WHAT THE TASK REQUIRES:
The required output is the lines below from the line containing "This screenshot has width=721, height=414." to the line containing "This screenshot has height=550, width=838.", inclusive, retyped exactly. No other lines belong in it.

RECORDS PROVIDED:
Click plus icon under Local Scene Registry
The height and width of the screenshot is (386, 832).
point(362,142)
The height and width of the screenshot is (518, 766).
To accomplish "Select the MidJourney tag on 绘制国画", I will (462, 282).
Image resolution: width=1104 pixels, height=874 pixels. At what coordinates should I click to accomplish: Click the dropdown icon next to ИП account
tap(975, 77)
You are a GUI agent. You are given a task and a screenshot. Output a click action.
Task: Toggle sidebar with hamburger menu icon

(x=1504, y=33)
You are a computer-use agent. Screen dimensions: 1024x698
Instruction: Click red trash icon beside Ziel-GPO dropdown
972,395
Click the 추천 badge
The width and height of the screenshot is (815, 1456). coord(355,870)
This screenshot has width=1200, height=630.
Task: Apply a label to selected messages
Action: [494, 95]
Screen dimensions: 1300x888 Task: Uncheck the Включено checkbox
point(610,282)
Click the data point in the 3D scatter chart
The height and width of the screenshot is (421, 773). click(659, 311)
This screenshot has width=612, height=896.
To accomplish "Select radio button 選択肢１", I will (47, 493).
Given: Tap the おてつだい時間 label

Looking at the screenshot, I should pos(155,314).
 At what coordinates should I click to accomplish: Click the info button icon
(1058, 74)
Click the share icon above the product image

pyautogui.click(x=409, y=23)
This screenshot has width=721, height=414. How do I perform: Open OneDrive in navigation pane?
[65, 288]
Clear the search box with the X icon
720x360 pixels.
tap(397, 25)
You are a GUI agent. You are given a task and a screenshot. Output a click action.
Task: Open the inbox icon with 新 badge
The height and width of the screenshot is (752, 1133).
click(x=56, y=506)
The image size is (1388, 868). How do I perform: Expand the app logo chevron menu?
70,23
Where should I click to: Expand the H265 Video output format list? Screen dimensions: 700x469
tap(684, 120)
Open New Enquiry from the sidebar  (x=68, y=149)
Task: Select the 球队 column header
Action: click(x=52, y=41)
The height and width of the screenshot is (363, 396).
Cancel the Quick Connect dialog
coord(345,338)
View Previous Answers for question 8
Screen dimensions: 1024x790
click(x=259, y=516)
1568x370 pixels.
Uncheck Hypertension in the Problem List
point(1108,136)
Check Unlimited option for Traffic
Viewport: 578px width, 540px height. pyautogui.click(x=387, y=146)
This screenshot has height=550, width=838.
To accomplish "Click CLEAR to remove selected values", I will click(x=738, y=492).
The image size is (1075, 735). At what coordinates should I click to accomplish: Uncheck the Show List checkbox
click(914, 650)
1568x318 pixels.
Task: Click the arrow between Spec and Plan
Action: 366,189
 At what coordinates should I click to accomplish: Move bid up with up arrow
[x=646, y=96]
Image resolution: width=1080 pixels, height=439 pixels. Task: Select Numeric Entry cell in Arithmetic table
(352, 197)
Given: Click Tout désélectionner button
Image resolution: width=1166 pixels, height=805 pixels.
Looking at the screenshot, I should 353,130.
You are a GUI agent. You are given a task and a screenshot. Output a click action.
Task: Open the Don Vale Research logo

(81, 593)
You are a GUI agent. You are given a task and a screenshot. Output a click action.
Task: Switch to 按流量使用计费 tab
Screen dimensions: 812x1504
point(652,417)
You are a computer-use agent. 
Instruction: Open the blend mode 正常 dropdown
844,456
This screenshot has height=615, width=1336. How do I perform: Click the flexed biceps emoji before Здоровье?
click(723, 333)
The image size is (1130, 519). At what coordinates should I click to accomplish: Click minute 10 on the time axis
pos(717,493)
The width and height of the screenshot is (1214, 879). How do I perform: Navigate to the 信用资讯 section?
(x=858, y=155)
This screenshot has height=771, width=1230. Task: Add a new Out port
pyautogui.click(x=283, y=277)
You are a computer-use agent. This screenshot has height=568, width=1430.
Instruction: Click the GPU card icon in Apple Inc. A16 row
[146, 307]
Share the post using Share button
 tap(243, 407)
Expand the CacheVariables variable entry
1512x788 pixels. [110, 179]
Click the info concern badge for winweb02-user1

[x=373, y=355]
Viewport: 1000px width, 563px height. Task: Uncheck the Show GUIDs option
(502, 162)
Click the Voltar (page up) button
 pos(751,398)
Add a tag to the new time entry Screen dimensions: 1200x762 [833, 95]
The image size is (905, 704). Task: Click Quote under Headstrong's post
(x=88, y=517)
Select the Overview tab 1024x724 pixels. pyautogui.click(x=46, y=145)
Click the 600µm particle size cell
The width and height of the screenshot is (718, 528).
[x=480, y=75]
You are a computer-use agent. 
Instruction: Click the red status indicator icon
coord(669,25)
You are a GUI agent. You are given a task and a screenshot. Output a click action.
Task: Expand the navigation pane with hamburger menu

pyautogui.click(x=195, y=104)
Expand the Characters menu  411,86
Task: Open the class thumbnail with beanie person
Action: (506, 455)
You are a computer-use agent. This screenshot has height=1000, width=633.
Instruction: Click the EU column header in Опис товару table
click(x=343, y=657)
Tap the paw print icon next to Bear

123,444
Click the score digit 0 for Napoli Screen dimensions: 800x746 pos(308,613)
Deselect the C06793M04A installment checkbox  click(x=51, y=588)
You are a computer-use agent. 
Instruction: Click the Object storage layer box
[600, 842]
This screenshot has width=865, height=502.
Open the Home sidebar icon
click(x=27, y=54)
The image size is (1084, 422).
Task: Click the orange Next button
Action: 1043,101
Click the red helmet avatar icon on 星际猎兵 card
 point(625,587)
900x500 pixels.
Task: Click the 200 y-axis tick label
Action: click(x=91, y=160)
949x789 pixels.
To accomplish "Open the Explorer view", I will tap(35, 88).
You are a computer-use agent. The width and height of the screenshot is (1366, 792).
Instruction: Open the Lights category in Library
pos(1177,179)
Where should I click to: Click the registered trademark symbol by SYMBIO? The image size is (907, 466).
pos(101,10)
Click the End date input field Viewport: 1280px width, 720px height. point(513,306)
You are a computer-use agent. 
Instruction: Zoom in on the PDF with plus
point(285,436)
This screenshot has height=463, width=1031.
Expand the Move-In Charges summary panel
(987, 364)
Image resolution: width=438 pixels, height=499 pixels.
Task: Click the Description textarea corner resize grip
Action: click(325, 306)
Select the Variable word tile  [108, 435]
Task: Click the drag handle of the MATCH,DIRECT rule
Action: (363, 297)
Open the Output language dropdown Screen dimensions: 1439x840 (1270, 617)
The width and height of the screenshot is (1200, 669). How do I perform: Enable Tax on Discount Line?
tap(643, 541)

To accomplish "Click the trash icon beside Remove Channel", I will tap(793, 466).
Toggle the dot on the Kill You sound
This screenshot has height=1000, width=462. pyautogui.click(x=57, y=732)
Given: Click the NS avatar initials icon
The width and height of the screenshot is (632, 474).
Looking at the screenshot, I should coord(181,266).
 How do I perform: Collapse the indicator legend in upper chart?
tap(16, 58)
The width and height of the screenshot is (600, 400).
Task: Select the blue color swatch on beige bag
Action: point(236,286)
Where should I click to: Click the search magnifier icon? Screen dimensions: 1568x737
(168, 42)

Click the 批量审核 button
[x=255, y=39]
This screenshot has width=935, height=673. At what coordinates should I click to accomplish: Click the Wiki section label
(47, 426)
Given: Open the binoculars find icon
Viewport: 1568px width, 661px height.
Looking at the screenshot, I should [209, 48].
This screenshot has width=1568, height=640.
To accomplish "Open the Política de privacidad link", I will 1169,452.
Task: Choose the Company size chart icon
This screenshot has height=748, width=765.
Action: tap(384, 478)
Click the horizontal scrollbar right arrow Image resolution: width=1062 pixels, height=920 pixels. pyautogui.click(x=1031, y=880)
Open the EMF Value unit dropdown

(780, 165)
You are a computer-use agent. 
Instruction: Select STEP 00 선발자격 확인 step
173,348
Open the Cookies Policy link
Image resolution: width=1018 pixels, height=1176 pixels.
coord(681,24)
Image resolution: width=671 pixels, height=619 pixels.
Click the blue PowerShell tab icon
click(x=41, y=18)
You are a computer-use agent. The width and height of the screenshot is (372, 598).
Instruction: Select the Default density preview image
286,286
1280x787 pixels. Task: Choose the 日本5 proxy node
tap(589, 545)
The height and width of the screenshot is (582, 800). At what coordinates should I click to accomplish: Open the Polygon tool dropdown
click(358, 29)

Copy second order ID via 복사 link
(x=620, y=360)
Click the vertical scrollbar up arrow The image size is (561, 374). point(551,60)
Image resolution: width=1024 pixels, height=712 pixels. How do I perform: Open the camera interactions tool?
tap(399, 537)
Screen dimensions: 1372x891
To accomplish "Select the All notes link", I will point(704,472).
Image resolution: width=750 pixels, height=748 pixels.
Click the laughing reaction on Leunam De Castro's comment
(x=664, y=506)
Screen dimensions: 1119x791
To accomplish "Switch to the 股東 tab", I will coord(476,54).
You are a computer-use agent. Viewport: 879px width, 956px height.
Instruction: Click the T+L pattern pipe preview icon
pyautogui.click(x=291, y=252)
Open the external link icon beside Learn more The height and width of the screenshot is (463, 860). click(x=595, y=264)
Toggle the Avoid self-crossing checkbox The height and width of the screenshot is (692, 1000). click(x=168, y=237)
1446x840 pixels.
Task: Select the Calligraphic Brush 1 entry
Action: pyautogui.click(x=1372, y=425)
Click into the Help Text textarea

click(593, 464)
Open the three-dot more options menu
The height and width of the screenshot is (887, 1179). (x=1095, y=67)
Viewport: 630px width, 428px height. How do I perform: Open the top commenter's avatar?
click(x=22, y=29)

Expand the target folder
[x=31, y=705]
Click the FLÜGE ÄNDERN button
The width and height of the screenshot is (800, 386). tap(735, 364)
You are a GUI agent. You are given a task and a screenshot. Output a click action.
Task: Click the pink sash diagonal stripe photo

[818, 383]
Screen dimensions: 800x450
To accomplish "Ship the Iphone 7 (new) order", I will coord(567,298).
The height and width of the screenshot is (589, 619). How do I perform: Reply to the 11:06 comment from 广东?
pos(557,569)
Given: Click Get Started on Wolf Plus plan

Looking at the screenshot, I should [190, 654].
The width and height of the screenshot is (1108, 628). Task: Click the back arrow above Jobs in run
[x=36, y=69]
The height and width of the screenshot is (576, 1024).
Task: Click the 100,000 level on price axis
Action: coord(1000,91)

EXPECTED ANSWER:
This screenshot has width=721, height=414. How do I perform: Open OneDrive in navigation pane?
[65, 288]
Clear the search box with the X icon
720x360 pixels.
tap(397, 25)
You are a GUI agent. You are given a task and a screenshot. Output a click action.
Task: Open the inbox icon with 新 badge
The height and width of the screenshot is (752, 1133).
click(x=56, y=506)
The image size is (1388, 868). How do I perform: Expand the app logo chevron menu?
70,23
Where should I click to: Expand the H265 Video output format list? Screen dimensions: 700x469
tap(684, 120)
Open New Enquiry from the sidebar  (x=68, y=149)
Task: Select the 球队 column header
Action: click(x=52, y=41)
The height and width of the screenshot is (363, 396).
Cancel the Quick Connect dialog
coord(345,338)
View Previous Answers for question 8
Screen dimensions: 1024x790
click(x=259, y=516)
1568x370 pixels.
Uncheck Hypertension in the Problem List
point(1108,136)
Check Unlimited option for Traffic
Viewport: 578px width, 540px height. pyautogui.click(x=387, y=146)
This screenshot has height=550, width=838.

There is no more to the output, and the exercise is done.